Yussuf Shafie admits it wasn't easy being among the first Somali immigrants to arrive in Burnsville's schools.
'Immigrant suburbs' emerge in latest census sweep
Foreign-born populations are moving out of the central cities. Even outer-ring suburbs are becoming more culturally and racially diverse.
"It wasn't as diverse as it is today, I'll tell you that. It was hard to communicate with peers and stuff."
But now that there's a "huge Somali population" in the area, he says, things are going swimmingly at his year-old Tawakal Restaurant in the suburb's downtown. Nor is the place just for immigrants; it functions as an easy point of contact for all kinds of cultures.
"It's open to everyone who has a wallet," he cheerfully declares. "If you have a wallet, we can get along!"

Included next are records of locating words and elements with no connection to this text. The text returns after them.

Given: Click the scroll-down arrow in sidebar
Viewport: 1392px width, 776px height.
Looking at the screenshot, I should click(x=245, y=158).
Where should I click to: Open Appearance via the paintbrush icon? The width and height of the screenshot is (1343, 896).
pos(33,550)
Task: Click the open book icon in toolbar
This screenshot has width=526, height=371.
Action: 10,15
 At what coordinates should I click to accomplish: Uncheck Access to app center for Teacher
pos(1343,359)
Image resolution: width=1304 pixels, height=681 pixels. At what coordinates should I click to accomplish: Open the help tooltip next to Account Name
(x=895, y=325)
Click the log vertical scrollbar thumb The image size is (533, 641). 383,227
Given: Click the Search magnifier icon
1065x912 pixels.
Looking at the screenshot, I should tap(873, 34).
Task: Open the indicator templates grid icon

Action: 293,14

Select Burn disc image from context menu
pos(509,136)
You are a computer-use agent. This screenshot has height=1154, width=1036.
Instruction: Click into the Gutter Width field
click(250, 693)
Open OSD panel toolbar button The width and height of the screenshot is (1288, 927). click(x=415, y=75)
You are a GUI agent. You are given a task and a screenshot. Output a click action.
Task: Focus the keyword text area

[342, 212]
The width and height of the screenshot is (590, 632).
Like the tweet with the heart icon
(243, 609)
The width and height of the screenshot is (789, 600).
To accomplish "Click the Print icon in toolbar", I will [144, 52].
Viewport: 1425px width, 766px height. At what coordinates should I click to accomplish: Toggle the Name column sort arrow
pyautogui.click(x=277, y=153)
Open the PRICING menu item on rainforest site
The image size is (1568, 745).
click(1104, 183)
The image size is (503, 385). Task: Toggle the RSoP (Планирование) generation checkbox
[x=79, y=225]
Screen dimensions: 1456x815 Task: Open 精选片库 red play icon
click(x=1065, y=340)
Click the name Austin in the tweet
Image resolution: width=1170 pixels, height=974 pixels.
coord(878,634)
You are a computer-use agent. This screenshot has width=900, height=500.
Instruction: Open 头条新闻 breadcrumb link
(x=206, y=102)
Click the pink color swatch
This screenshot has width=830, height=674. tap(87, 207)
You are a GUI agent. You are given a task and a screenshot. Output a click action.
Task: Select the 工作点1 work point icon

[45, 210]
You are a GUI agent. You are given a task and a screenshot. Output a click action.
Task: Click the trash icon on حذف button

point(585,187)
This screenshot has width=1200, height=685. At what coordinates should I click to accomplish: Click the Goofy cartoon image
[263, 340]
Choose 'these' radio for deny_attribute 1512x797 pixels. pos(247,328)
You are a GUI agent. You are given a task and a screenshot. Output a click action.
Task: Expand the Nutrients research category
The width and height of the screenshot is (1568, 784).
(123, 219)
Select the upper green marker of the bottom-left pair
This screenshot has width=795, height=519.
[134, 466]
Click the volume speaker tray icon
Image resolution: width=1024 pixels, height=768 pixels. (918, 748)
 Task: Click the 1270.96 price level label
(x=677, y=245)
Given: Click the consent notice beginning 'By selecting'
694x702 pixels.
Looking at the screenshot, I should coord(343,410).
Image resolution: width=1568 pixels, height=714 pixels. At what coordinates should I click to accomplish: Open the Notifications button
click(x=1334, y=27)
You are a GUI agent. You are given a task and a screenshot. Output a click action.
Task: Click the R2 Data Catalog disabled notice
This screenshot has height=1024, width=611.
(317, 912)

He is part of what one analyst on Tuesday called a "dramatic shift" of immigrants out of the central cities after the U.S. Census Bureau released its latest batch of data tracing demographic change.
Burnsville and Eagan emerge among the state's top 10 destinations for East Africans, while nearby Shakopee is among the leaders for Southeast Asians. Eden Prairie is the state's leading home for immigrants from India.
"We recently did an analysis showing that every big minority group is now majority suburban," said University of Minnesota demographer Will Craig.
"Asians made that move between 1990 and 2000, going from 54 to 49 percent central cities. Blacks went majority suburban a little later, going from 65 percent urban in 2000 to 49 percent in 2010. Latinos were at 53, 54 percent urban for two decades but then dropped really fast in the last decade, down to 40 percent urban."
Those moves are visible in a new online mapping program the Census Bureau unveiled on Tuesday, called Census Explorer. The program allows people to easily trace key changes in their own neighborhoods from 1990 to 2000 to today.
"It's extremely easy to operate," said census spokesman Seth Amgott. "By toggling back and forth, you can see how any area has changed."
The most recent batch of data is actually a five-year summary, from 2008 to 2012, but it will serve for many as a proxy for 2010, the most natural year of comparison, since it is centered on 2010.
The greatest value of Tuesday's release is its ability to hone in on localized changes, such as the Burnsville neighborhood in the vicinity of Shafie's restaurant that soared from 3 percent to 22 percent foreign-born in the course of 20 years.
During that period, Minnesota's overall foreign-born population was nearly tripling, from 2.6 percent in 1990 to 7.2 percent today. And that's a bigger chunk, too, of what is also a much more heavily populated state, with about a million more residents than 20 years ago.
The suburbanization of immigrants results from a "combination of things," said Jane Tigan, a research associate with Minnesota Compass, a unit of Wilder Research that puts demographic data online at www.mncompass.org.
"As immigrants have been here longer, they're more likely to work and be more stable economically, and have the ability to move to the suburbs if desired," she said. "Some suburbs are changing, too, with prices that are not prohibitive, that are affordable for many.
"But there are differing patterns for different groups as well. Immigrants are strongly represented on both the upper and lower end of the education spectrum, both more likely to have an advanced degree and more likely to have not much education. So there are different kinds of foreign-born."
Thus, for instance, well-educated immigrants from India are present in large numbers in Eden Prairie, Plymouth and Edina.
At the same time, though, a new Metropolitan Council analysis shows that Twin Cities rates of poverty differ greatly by race and ethnicity.
While the rate for whites is just 6.4 percent in 2012, the council says, Asians came in at 15.6 percent, American Indians 21.2 percent, Hispanics 25.7 percent, and blacks 36.6 percent.
The new census mapping program, to begin with at least, covers just a sprinkling of topics, including income, seniors, education and basic population counts. It does not directly address race or ethnicity, though it hints at them indirectly through immigrant numbers.
"In Minnesota, the two numbers are not that dissimilar," Craig said. "If you look at California, it doesn't work as well, because so many Asians and others are so long-established."